Une reprise du pouvoir d’achat remise en cause

Cette détérioration intervient alors que les ménages se remettent à peine du choc inflationniste de 2022 et 2023. Après deux années de forte baisse, les salaires avaient commencé à rattraper progressivement une partie du pouvoir d’achat perdu.

Au troisième trimestre 2025, seule la moitié des pays de l’Organisation de coopération et de développement économiques avait retrouvé un salaire moyen équivalent à celui de fin 2021. Dans la zone euro, les rémunérations restaient encore en recul de 2 % en moyenne, et d’environ 1 % en France.

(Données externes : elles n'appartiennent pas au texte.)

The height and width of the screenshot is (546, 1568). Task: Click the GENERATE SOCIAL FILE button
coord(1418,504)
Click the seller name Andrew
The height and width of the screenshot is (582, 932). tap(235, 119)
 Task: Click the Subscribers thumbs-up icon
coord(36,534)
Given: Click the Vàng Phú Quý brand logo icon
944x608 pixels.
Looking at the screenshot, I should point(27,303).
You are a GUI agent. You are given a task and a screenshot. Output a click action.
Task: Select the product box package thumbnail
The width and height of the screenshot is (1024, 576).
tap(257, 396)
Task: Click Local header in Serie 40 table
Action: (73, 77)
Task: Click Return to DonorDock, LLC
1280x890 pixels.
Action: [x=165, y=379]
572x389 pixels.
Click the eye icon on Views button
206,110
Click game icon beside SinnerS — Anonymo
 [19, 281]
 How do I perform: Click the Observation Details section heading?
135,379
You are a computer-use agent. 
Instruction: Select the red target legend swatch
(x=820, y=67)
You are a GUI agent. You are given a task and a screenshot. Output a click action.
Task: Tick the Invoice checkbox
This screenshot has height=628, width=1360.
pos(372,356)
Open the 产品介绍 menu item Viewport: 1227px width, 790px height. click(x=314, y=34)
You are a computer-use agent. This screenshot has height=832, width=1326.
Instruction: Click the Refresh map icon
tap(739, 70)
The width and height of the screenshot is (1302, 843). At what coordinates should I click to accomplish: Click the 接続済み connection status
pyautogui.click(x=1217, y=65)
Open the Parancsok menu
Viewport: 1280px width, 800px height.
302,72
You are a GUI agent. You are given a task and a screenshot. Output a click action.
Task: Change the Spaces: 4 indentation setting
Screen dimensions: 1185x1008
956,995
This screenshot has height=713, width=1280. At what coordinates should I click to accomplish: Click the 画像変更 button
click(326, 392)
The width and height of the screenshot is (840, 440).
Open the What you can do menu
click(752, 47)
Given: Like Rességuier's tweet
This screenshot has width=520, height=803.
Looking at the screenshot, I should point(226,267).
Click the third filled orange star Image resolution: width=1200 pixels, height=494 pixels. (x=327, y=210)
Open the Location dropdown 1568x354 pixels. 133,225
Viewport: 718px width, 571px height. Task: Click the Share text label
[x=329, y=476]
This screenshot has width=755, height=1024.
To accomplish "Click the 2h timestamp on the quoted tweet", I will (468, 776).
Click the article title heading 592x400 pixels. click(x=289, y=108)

Le mouvement ne se limite pas à l’Europe, puisque cette baisse des salaires réels se retrouve aussi aux U.S. et au UK. Pour la région, ce nouvel écart entre inflation et salaires accroît le risque d’un ralentissement durable de la consommation des ménages.

Dans un précédent article, nous revenions sur la remontée de l’inflation dans la zone euro à 3,2 % en mai, tirée avant tout par l’envolée des prix de l’énergie. Nous soulignions aussi que cette poussée, alimentée par les tensions sur les marchés du pétrole et du gaz, renforçait les anticipations d’un relèvement de 25 points de base des taux par la BCE, malgré une croissance déjà fragile.